Thank you Anastasia, those are all valuable suggestions. Regarding the
HTML export option, I did experiment with it a bit. It creates a zip
file of all the pages, in individual files. It includes both comments
and attachments, so it is more complete than the PDF version. I agree
that we should keep our eyes open for other ways of extracting content
from Confluence. I see that others have tried to address our problem.
The PDF Documentation Generator
<http://confluence.atlassian.com/x/3gByAQ> plugin is an example of
efforts in this area.
Paul
Anastasia Cheetham wrote:
Paul, I'll echo Colin's thanks for this post - very thorough!! My
comments are inline below:
On 15-May-08, at 8:00 PM, Colin Clark wrote:
On 15-May-08, at 6:59 PM, Paul Zablosky wrote:
• Is a printable manual really valuable to our target audience?
Printability is less of a goal for me. The initial reason for creating
a PDF was to ensure that we had a snapshot of the documentation at a
particular point in time to correspond with the tagged release. Since
our wiki is always evolving, we wanted a way for users to ensure that
they had the correct version of the documentation.
The wiki export process also allows for an HTML version - I wonder if
this might provide the snapshot we'd like, but in a format that is a
bit more amenable to the wiki format. I haven't looked at what the
HTML output is like yet (I don't know if it's a single HTML file or
multiple files, or what it might look like printed), but it might be
worth exploring.
• Can we achieve the quality of manual we want with the editorial
resources we have available?
Our editorial resources are pretty scarce
Perhaps we can put a call out for volunteers who might have the time
and inclination to help?
• Does it make sense to ask wiki-page authors to consider how their
entries will work as serialized text with all the other pages -- and
possibly curtail their exploitation of the capabilities of the wiki?
Probably not. The real value of a wiki is its highly interrelated
nature. Lots of hyperlinking and dynamic macros.
It might help a bit to encourage slightly shorter pages, chunked up a
bit more? Even on the wiki itself, I find some of the pages very long.
One of the nice thing about a wiki is the interconnections - you can
break a page up into a number of pages and maintain the relationships
between them.
Producing a coherent
printed manual from the material, however, is a challenge that our
technical tools aren't quite up to. We have to consider what we can
do about this.
I haven't had a lot of time yet to think about an alternative
approach, but my sense is that we should move away entirely from
creating a PDF. Perhaps we can explore some other means of promoting
selections from our documentation into a more suitable form.

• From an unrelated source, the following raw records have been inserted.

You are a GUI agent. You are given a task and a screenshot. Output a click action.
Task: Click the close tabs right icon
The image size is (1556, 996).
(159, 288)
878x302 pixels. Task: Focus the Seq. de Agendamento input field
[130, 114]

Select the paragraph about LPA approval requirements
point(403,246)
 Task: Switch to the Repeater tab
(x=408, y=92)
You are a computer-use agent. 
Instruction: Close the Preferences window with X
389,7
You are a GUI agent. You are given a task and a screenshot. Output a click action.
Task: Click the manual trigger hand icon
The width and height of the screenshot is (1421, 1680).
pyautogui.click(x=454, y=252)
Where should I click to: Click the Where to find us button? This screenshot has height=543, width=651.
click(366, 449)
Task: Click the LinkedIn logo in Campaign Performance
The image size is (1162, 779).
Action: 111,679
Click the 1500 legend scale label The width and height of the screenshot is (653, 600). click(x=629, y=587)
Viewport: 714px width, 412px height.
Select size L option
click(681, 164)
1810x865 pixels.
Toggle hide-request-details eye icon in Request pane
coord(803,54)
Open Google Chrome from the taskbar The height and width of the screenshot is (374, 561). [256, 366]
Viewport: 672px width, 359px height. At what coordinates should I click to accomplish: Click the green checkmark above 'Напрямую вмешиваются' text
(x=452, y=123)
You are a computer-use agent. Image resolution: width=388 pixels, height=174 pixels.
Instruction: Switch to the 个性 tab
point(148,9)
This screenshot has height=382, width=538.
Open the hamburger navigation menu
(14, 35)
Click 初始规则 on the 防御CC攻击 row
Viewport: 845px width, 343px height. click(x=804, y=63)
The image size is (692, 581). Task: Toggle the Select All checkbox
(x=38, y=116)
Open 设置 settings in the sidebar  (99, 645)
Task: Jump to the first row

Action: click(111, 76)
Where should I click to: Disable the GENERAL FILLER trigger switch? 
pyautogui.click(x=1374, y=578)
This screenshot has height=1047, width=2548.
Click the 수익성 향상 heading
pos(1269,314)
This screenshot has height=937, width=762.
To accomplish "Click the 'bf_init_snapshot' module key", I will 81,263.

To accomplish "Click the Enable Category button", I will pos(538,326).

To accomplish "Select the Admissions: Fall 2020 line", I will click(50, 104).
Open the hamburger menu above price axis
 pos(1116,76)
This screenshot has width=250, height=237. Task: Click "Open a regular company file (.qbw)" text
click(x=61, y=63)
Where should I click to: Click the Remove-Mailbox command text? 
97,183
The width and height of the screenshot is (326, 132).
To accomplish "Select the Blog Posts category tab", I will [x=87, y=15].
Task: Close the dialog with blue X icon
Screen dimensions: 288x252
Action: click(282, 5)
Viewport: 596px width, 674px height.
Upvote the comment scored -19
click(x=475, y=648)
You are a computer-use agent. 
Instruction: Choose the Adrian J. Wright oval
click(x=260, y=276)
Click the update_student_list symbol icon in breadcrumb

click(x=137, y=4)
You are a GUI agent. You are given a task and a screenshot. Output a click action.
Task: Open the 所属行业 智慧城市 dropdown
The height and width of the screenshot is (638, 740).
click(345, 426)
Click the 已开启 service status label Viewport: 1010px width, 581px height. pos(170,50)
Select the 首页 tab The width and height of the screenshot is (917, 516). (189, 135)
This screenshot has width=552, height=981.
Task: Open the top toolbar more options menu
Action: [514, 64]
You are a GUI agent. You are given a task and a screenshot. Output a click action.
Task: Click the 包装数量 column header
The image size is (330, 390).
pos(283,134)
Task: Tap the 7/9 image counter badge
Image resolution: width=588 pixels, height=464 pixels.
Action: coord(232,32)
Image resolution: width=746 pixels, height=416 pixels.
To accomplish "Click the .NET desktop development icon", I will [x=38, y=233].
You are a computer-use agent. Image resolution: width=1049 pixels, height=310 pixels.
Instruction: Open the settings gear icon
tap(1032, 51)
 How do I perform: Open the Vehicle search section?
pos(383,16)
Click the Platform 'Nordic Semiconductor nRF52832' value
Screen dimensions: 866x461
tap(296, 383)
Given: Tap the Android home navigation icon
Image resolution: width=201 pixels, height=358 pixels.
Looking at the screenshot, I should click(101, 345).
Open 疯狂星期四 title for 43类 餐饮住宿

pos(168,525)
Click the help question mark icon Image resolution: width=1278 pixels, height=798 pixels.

There are many plugins available for Confluence - MS Word export
macros, more sophisticated PDF export plugins. It would be great if we
had someone with the time to investigate whether or not there is
something that could help us improve the quality of an exported
document.
From the non-technical perspective, I would guess that versioning
isn't even very important--users of the UX Toolkit documentation
probably want the latest and greatest, irrespective of the version of
Infusion they're running.
This might be fine, as long as readers are aware that the wiki is
(ideally) kept up to date with the latest and greatest version of the
code, and that it might not map directly onto the most recent released
version.
Off the top of my head, one idea would be to create a more visible
Documentation page on http://fluidproject.org that provides a
carefully chosen set of links into the wiki. That way, we can embrace
the living nature of the wiki while providing a bit of extra
information architecture to help users find the most important
information easily.
I have tried to do this a little bit with the API documentation
already. It would probably help with the rest of the documentation, too.